For additional context, The Venetian generated $64 million in revenue for VICI in the latest quarter, or roughly 13% of the total revenue generated for the period. An additional, new development would almost certainly have a substantial impact on VICI’s top and bottom line.
The market also appears to not be appreciating the future potential for this development, as evidenced by the company’s falling price-to-earnings [PEG] ratio of only 2.23–a discount to other experience-based and gaming REITs (pictured above). For those wondering why we are highlighting PEG, we do so because management has highlighted the company’s PEG ratio previously. While it may not be the greatest evaluator of a REIT, it is something management appears to watch and is therefore at least worth mentioning.

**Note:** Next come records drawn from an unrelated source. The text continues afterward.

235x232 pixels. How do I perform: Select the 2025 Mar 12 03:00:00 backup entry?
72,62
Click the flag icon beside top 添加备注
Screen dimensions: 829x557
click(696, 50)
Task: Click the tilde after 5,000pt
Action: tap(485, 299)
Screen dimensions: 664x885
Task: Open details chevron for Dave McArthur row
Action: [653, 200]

On a forward P/FFO basis, the stock currently trades hands at an estimated 12x FFO.
Analyst Estimates (Seeking Alpha)
Given the historic gap in the stock’s price versus analyst targets (see chart below), we think that part of the rationale for the higher price targets may include a realization of value for VICI in the undeveloped land, which the market in turn may be ignoring.
Analyst Estimates For VICI (Koyfin)
The Bottom Line
VICI is a well-run entertainment REIT with several A-level properties and an expanding portfolio of high-end, experience based resorts that is likely to perform well in the long run on its own. However, with the existence of a large, undeveloped asset on its balance sheet, we think that investors may be surprised (in a good way), if and when management decides the time is right for a new development. Further, we believe that the current pessimism in the stock (evidenced by the falling share price amid renewed recession concerns) presents a potential opportunity for far-sighted investors.